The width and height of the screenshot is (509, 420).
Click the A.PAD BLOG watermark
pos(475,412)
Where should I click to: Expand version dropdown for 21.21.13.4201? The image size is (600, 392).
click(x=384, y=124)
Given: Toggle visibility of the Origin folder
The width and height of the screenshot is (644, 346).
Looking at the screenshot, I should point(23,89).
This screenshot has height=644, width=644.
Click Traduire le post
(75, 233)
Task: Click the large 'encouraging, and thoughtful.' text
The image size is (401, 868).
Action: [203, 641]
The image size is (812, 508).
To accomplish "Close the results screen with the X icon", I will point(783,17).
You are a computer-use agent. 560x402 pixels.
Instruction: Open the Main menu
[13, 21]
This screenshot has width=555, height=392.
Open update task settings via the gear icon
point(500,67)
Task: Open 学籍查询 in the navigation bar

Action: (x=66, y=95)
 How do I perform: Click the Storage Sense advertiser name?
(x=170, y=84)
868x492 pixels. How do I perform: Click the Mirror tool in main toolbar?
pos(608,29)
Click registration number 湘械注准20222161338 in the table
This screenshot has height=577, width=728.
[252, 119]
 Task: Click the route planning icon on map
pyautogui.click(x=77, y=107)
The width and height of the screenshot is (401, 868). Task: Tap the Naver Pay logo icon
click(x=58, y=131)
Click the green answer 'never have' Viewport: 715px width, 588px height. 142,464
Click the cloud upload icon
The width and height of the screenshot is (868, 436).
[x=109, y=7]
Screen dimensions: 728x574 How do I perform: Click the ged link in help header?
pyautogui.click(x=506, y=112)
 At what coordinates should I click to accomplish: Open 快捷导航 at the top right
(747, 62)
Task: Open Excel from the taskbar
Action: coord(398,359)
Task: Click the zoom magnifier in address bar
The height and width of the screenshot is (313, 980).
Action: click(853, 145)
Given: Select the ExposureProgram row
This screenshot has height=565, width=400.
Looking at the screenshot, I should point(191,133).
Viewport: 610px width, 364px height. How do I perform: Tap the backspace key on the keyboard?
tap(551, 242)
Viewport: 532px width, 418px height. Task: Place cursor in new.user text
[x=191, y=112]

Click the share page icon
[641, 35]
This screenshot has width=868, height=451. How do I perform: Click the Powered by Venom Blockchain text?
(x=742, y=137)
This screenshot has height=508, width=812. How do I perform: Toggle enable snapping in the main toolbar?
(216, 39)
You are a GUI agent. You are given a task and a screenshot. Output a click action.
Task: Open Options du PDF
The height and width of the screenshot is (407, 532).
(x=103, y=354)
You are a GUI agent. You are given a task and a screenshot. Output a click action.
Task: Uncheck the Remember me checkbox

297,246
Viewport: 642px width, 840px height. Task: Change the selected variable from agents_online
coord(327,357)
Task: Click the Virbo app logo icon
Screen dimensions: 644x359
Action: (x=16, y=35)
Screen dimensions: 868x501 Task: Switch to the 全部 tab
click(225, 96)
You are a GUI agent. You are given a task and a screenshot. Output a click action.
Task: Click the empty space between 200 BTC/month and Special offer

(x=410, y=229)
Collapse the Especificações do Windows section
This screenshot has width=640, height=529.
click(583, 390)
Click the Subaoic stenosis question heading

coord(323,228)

:::::

Your reply should be a verbatim retyping of the lines from the one that holds "This screenshot has height=508, width=812." through the last line of the entries.

RESPONSE BELOW:
This screenshot has height=508, width=812. How do I perform: Toggle enable snapping in the main toolbar?
(216, 39)
You are a GUI agent. You are given a task and a screenshot. Output a click action.
Task: Open Options du PDF
The height and width of the screenshot is (407, 532).
(x=103, y=354)
You are a GUI agent. You are given a task and a screenshot. Output a click action.
Task: Uncheck the Remember me checkbox

297,246
Viewport: 642px width, 840px height. Task: Change the selected variable from agents_online
coord(327,357)
Task: Click the Virbo app logo icon
Screen dimensions: 644x359
Action: (x=16, y=35)
Screen dimensions: 868x501 Task: Switch to the 全部 tab
click(225, 96)
You are a GUI agent. You are given a task and a screenshot. Output a click action.
Task: Click the empty space between 200 BTC/month and Special offer

(x=410, y=229)
Collapse the Especificações do Windows section
This screenshot has width=640, height=529.
click(583, 390)
Click the Subaoic stenosis question heading

coord(323,228)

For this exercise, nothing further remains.